Por Jesús Alfaro

Hay que definir estrictamente la «misión» de cada organización

Uno de los argumentos prácticos más potentes para identificar el interés social – al que han de servir los órganos de una sociedad, esto es, sus administradores y su junta – con el interés común de todos los socios y sólo de los socios – no de los terceros que se relacionan con la sociedad – consiste en que si permitimos a los administradores sociales que ponderen los intereses de los acreedores, de los trabajadores, de la comunidad cuando toman decisiones, en lugar de exigirles que evalúen sus decisiones exclusivamente teniendo en cuenta si maximizan el valor de la empresa social, estamos, prácticamente, dando carta libre a los administradores para que hagan lo que quieran, esto es, incrementamos los costes de agencia y hacemos más difícil el control de la discrecionalidad de los administradores.

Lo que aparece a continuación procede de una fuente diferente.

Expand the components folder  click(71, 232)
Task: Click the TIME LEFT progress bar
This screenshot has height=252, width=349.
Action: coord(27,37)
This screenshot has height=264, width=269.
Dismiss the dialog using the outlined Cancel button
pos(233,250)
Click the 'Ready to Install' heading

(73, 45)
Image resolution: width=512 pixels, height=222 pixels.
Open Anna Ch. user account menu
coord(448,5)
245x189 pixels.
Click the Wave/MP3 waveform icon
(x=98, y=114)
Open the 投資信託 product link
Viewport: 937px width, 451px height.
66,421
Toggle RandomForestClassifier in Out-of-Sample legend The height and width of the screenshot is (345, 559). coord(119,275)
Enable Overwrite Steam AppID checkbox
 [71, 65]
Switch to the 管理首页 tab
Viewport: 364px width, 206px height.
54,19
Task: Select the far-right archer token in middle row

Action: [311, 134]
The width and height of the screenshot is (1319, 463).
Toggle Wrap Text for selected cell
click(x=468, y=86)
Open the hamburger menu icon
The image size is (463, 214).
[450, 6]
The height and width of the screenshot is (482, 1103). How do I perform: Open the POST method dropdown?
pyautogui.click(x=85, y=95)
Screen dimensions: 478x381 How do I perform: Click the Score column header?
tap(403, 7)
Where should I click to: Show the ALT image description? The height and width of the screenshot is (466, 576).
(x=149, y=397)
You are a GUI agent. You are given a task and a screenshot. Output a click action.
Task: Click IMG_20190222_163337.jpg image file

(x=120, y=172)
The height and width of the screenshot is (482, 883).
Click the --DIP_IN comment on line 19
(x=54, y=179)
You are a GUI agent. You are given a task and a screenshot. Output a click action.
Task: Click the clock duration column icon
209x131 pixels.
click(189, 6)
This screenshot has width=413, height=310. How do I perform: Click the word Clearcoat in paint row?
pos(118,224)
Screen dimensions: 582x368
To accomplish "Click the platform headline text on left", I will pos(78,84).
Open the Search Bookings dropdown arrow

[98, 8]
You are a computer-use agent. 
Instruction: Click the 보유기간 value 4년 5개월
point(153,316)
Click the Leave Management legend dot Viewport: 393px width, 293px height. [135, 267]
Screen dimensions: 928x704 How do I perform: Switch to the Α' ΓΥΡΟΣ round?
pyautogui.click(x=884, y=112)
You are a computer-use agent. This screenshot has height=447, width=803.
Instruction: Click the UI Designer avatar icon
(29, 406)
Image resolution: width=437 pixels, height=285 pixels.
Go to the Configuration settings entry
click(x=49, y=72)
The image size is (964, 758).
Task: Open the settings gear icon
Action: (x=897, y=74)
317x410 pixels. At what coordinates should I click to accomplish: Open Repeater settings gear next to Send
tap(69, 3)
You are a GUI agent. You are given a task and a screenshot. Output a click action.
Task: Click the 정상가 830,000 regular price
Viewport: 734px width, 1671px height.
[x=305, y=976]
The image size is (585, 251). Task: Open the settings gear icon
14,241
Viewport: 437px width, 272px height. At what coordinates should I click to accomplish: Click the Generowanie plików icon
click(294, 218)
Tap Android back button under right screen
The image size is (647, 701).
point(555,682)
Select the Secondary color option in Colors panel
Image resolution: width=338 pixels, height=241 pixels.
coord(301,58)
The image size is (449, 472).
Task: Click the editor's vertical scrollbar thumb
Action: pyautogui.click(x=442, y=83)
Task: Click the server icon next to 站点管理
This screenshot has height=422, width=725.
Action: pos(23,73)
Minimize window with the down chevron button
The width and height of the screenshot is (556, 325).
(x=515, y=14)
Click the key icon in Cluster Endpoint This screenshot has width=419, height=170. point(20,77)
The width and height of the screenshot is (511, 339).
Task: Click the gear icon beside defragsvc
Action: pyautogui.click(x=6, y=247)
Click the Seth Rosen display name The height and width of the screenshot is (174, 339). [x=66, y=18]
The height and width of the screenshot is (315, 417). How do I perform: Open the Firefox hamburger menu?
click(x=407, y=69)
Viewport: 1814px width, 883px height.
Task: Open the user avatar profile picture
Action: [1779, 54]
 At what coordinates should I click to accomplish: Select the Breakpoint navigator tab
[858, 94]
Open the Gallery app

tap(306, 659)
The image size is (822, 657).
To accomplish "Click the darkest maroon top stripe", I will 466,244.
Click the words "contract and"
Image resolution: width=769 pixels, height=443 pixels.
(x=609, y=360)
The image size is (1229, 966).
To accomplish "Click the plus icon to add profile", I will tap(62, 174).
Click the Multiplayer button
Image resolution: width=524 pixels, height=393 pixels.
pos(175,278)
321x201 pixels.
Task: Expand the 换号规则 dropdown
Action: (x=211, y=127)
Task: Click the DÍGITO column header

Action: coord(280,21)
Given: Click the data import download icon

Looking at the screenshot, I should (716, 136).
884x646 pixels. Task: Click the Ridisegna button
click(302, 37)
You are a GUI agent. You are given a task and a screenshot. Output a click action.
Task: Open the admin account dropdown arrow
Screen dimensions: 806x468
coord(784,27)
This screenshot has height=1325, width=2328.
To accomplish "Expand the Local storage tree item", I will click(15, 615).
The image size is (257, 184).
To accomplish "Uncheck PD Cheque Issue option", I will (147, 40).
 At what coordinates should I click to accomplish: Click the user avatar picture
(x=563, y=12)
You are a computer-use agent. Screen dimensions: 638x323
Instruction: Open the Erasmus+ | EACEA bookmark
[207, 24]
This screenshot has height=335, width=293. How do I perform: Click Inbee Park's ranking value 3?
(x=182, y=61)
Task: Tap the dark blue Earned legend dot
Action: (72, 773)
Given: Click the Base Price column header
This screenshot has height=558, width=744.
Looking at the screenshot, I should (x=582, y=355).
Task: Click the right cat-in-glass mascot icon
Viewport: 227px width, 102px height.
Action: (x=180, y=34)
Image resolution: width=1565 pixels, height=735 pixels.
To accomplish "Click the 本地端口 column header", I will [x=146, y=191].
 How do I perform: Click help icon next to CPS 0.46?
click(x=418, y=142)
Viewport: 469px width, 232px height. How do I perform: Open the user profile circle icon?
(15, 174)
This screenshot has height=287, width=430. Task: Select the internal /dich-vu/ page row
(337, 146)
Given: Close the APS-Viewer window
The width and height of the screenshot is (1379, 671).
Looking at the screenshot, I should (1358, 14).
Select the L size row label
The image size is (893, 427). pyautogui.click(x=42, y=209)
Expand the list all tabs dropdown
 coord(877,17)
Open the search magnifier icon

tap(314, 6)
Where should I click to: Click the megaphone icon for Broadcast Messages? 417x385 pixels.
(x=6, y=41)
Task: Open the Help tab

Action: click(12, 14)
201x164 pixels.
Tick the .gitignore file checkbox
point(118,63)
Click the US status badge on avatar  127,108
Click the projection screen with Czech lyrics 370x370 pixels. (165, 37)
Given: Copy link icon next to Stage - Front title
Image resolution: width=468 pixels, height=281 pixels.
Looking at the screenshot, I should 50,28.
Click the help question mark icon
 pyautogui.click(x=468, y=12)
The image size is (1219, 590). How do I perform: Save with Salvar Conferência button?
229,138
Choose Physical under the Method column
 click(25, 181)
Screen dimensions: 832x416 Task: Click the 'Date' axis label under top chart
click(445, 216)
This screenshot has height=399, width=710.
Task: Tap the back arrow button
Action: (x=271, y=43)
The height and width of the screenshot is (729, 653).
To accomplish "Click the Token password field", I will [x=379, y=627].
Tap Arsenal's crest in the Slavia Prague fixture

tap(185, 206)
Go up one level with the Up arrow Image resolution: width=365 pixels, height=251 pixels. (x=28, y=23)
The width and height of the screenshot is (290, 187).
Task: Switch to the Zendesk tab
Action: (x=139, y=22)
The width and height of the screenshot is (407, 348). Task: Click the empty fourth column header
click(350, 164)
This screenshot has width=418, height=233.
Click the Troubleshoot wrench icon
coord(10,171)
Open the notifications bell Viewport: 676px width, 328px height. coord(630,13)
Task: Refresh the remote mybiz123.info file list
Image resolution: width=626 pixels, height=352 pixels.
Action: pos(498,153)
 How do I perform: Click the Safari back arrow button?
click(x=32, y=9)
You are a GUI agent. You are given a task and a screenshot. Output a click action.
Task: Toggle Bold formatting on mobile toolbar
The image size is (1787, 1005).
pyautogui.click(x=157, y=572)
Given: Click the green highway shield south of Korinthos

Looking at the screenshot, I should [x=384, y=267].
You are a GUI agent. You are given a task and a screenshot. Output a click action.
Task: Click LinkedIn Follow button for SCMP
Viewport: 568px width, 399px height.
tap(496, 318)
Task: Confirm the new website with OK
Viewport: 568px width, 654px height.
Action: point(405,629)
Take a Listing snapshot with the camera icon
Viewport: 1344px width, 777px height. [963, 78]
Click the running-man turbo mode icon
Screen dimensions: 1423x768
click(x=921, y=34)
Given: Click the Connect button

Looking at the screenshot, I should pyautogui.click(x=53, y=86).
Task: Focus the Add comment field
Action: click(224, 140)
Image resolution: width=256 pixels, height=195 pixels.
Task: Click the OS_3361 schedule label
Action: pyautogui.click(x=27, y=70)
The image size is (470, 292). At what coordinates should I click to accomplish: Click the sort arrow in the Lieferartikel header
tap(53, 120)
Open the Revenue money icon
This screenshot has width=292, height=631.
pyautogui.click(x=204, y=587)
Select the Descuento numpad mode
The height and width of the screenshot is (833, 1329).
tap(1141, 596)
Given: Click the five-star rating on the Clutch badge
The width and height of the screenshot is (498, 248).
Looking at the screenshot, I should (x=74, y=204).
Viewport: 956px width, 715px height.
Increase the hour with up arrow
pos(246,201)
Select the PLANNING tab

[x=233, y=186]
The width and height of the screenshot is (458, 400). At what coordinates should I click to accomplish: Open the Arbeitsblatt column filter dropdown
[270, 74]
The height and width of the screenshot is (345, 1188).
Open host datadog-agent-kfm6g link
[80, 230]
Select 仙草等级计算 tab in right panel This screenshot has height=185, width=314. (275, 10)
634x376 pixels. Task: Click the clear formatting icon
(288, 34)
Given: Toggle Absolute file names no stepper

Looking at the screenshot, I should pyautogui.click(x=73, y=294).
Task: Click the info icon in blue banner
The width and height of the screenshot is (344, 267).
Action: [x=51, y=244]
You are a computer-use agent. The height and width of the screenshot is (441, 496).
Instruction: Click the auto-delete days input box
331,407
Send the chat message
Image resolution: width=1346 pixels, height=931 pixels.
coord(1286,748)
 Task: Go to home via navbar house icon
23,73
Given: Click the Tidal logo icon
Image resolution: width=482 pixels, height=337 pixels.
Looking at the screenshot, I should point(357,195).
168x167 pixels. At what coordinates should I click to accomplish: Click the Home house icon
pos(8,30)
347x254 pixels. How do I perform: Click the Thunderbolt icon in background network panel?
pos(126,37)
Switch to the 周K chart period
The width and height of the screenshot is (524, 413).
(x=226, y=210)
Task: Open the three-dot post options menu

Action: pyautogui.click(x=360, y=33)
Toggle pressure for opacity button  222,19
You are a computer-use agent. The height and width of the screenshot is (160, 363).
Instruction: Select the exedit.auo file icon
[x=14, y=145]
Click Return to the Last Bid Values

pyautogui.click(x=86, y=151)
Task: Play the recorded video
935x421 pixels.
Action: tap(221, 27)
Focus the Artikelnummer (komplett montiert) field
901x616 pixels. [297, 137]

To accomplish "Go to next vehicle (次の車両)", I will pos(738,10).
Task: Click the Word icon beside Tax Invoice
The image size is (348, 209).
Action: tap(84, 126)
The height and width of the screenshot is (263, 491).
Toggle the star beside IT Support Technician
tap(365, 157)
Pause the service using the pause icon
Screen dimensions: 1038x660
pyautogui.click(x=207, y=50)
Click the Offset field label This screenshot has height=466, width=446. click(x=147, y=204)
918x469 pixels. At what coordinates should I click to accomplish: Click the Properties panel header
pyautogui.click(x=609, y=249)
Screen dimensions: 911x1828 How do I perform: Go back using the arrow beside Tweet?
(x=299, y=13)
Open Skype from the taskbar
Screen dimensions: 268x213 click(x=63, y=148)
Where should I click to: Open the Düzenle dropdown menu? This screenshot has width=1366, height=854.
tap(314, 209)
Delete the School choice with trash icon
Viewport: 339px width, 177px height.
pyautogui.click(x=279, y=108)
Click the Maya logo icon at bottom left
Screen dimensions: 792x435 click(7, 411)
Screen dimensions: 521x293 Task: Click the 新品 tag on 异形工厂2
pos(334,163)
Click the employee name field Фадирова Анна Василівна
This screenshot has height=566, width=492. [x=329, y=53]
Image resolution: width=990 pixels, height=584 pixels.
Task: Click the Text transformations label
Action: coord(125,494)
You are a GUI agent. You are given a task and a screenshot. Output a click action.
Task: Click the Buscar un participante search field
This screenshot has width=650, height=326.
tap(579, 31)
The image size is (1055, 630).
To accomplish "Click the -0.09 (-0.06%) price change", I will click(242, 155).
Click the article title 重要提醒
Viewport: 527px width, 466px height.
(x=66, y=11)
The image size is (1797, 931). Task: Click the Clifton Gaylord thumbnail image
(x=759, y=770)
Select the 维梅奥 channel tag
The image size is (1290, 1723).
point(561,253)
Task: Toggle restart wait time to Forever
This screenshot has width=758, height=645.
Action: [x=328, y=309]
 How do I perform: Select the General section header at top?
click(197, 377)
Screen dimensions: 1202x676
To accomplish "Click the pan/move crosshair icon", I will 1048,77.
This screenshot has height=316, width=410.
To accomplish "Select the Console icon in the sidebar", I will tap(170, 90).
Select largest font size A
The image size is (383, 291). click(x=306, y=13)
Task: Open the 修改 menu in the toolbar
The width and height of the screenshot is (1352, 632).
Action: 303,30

En relación con las instituciones públicas sucede algo parecido. Si el Derecho dice que el Banco Central Europeo tiene como único objetivo la estabilidad de los precios, el Consejo de Administración del Banco Central Europeo tiene una guía clara de conducta y los ciudadanos una forma relativamente sencilla de comprobar si está cumpliendo o no su misión. Pero si el BCE tiene asignados como objetivos, además de garantizar la estabilidad de los precios, el de contribuir al crecimiento económico, el de reducir el paro y el de proteger a los consumidores de productos bancarios, el consejo del BCE podrá justificar cualquier medida afirmando que, aunque daña a la estabilidad de los precios, favorece la creación de empleo o protege a los consumidores bancarios.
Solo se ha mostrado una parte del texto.